Relevance to this event: Very high. She brings the “what actually happens on the ground” perspective that pure academics sometimes lack. Her experience regulating a large market makes her particularly useful for discussing how partial federal rescheduling will (or won’t) affect state and local operators.

4. Kathryn Cornelius

Title: Deputy Chief Legal Counsel, Ohio Department of Commerce, Division of Cannabis Control

Expertise:

• Current senior legal counsel for Ohio’s state cannabis regulatory agency.

• Hands-on experience with how a state actually implements and enforces cannabis rules day-to-day.

• Direct knowledge of the friction points between federal scheduling and state licensing, testing, tracking, and enforcement systems.

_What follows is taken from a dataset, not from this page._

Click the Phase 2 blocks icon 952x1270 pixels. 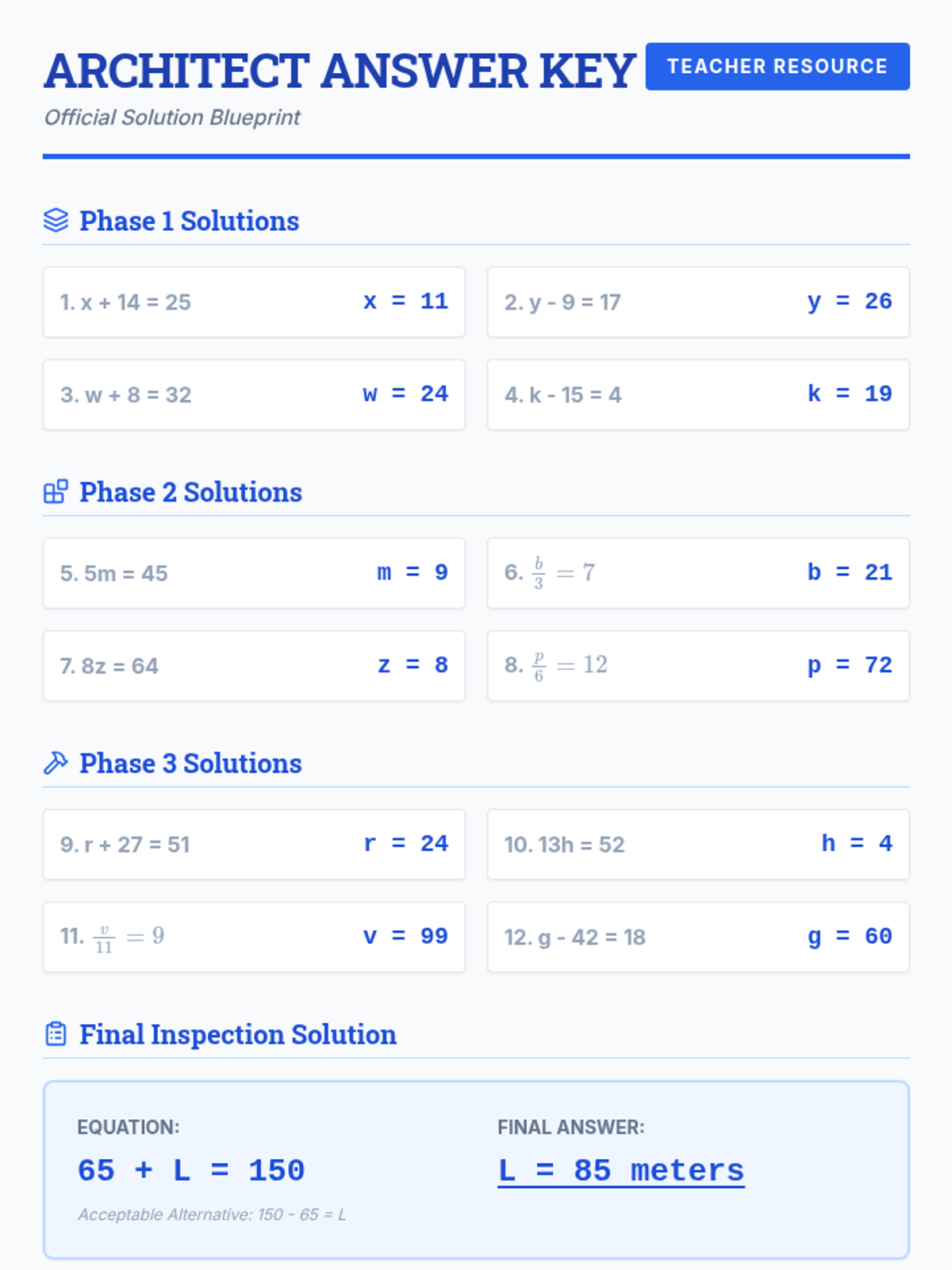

Relevance to this event: High. She provides the state regulator’s perspective, which is especially useful for understanding what the partial Schedule III move does (and does not) change for state programs that are already operating.

Moderator: Douglas Berman

• Newton D. Baker-Baker & Hostetler Chair in Law at OSU Moritz

• Executive Director of the Drug Enforcement and Policy Center

• Highly respected drug policy scholar with deep knowledge of sentencing, federalism, and controlled substances law.